* **REQUIREMENT**
Below are several records. Retype exactly those lines running from the one with "You are a GUI" through the one with "The image size is (1505, 483).", end lines included, and no others.

* **DATA TO EXAMINE**
....
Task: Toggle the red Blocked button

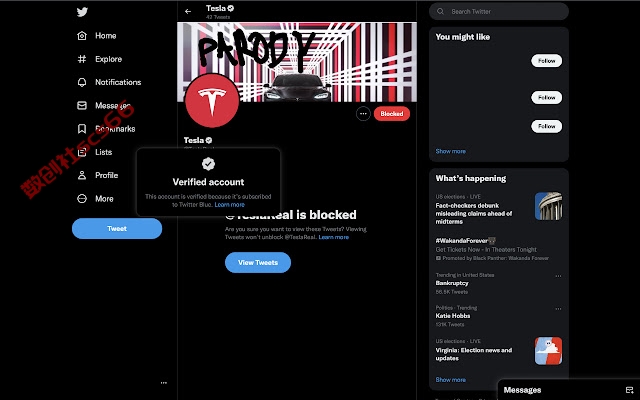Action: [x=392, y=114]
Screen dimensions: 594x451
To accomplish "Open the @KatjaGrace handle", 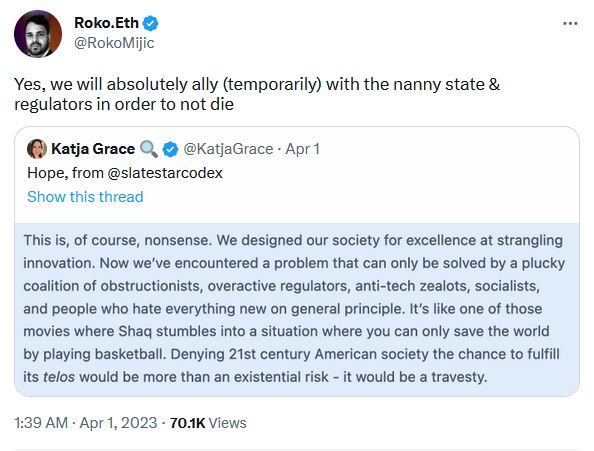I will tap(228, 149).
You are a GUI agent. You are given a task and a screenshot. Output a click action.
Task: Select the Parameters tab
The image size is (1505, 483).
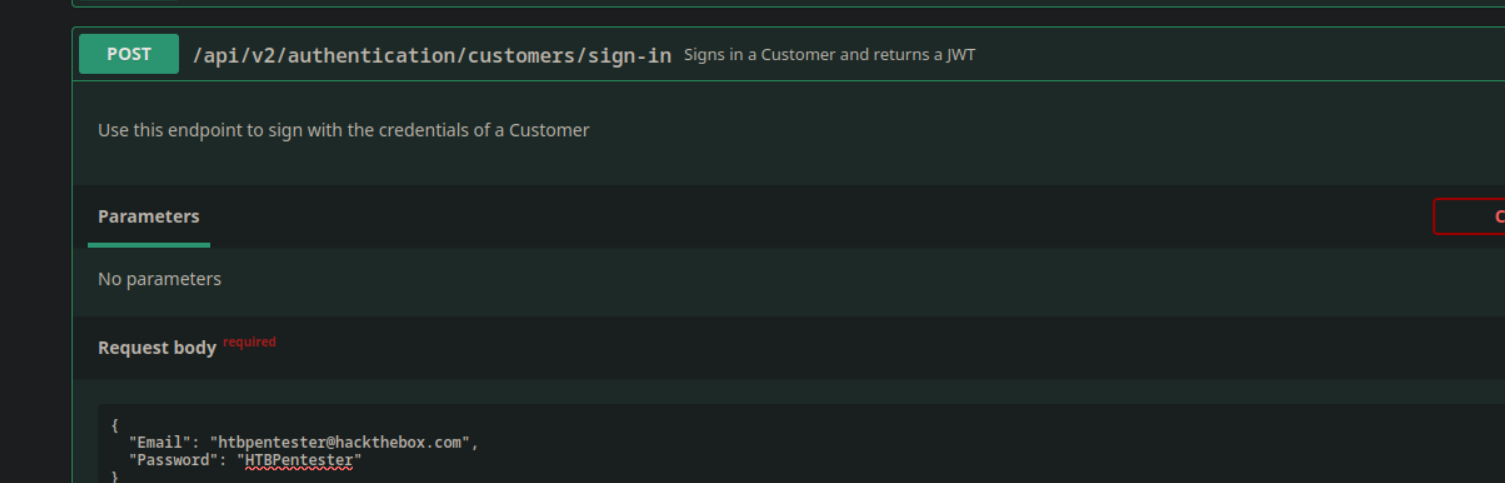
....
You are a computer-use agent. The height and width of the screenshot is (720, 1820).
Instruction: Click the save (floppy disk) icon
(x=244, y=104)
....
* **OUTPUT OF THE EXERCISE**
You are a GUI agent. You are given a task and a screenshot. Output a click action.
Task: Select the Parameters tab
The image size is (1505, 483).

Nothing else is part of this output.